◆ **EXERCISE PROMPT**:
Lines holding the string "computer" are the ones to copy from this listing.
===== GIVEN RECORDS
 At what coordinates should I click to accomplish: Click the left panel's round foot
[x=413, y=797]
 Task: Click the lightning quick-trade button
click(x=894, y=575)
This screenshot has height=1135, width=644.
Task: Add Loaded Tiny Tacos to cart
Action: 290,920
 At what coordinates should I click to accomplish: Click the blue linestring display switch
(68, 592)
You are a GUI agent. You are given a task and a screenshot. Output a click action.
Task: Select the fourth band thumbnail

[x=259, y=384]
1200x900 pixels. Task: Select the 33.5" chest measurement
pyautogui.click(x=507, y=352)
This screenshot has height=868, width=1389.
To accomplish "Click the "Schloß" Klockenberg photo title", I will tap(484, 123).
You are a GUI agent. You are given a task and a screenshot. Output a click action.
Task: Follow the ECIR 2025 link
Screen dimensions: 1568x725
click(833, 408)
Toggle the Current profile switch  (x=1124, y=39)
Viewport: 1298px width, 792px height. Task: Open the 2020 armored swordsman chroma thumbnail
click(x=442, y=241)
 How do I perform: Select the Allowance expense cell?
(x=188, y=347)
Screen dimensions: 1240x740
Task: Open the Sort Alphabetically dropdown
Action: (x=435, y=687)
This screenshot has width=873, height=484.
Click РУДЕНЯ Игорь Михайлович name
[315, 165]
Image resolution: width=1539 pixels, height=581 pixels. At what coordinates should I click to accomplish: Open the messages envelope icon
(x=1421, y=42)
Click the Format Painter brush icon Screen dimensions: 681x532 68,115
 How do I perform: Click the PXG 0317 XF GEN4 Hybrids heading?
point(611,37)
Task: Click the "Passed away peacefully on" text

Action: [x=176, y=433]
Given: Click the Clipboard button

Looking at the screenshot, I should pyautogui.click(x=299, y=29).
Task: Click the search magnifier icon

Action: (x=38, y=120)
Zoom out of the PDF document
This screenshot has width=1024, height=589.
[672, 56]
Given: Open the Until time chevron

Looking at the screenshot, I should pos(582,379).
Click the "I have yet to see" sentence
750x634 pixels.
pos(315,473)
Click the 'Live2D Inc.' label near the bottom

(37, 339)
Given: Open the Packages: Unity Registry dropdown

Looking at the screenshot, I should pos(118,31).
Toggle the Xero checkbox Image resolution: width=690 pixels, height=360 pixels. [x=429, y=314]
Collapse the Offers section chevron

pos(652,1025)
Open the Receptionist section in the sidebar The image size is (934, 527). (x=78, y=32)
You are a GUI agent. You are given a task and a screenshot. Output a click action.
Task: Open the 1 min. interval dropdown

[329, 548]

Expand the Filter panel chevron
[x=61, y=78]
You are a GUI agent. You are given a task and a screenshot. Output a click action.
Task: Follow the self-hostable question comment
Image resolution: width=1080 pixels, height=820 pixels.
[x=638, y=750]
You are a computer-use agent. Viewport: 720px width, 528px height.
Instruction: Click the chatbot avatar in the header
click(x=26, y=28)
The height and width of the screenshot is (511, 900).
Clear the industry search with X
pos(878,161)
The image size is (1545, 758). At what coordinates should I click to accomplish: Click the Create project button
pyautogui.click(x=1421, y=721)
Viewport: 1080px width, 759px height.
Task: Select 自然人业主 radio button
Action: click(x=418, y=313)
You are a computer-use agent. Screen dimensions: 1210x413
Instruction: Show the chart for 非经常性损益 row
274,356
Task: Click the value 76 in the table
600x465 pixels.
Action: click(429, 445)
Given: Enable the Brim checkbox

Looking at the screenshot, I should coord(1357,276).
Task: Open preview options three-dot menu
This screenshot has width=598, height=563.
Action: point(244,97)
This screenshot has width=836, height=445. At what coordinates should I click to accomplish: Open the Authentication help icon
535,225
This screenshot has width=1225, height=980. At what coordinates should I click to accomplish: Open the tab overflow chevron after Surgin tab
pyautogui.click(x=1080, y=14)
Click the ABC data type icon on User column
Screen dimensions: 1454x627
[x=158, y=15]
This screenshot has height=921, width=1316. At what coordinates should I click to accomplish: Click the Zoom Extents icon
==========
◆ **SOLUTION FOR THIS PROBLEM**:
You are a computer-use agent. Viewport: 720px width, 528px height.
You are a computer-use agent. Screen dimensions: 1210x413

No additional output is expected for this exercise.